This is my simulated data :


simu <- function(N=250, P=25, factors_sim=50,zeta_sim=4,eta_sim=0.1, rho_sim=rep(2,P),seed=012019){
  set.seed(seed)
  mean_Phi <- rep(0, P)
  Wth <- t(matrix(rnorm(N*factors_sim,0,zeta_sim),nrow=N,ncol=factors_sim))
  Eth <- t(matrix(rnorm(N*P,0,eta_sim),nrow=N,ncol=P))
  Phith <-t(rmvnorm(n=factors_sim, mean=mean_Phi, sigma = diag(rho_sim)))
  Xth <- Phith%*%Wth+Eth
  return(list(Xth,Wth,Phith))
}

P=30
K=30
sim <- simu(N=400, P=P,factors_sim=K) 
X <- sim[[1]]
W <- sim[[2]]
phi <- sim[[3]]

And this is my inference :

info <- list(N=dim(X)[2],
              P=dim(X)[1],
              K=K,
              y=X,
              a0=1.0,
              b0=1.0,
              c0=1.0,
              d0=1.0) 

# init, parameters
init <- list(W=W, phi=phi,
              tau_W=0.5,
              tau_N=10,
              Lcorr=t(chol(cor(t(phi)))),
              sigma_rdmInt=rep(1,info2$P))
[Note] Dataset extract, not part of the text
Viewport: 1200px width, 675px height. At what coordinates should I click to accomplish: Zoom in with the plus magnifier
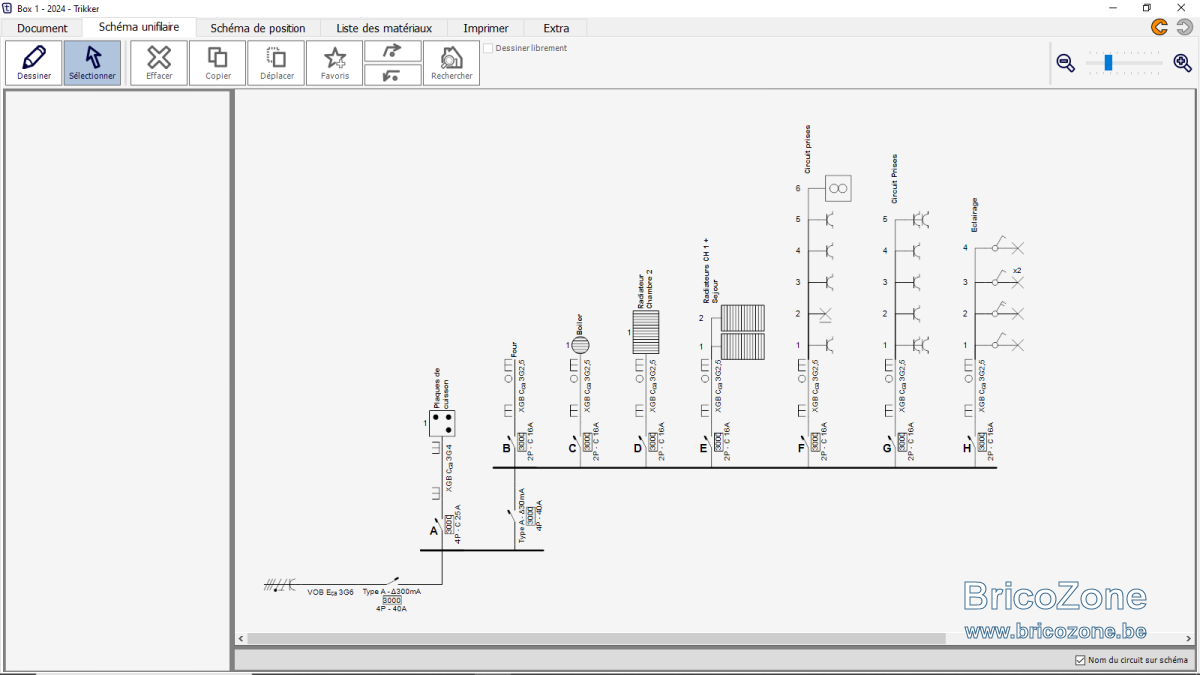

latent_advi <- vb(latent_model, data=info, init=init, iter=10000)

When I compile it, I have this issue :

Error in sampler$call_sampler(c(args, dotlist)) : 
  stan::variational::advi::adapt_eta: Cannot compute ELBO using the initial variational distribution. Your model may be either severely ill-conditioned or misspecified.

Could you help me ?

Thank you for your time,


#2

It’s not a compilation error.

It’s an initialisation problem. You may solve this by chaning the init. It’s also possible that the model is ill conditioned in which case stronger priors may help (or not)


#3

The information in the init is the simulation data… How could this be the problem?
If that is not the problem, which priors can I use?


#4

I did not check what the values are, but if you think they are good then you are in trouble. init values set the mean of variational approximation, but there is currently now way to set the scale of initial variational distribution. The ELBO mentioned in the error message is computed by sampling from the variational distribution and if target fails to compute for any of those draws you could get this error. You can try to evaluate target (log density) just with init values without trying to evaluate ELBO e.g. running HMC or optimization for 1 iteration.


#5

You can set the init values for VB? I didn’t know that was implemented.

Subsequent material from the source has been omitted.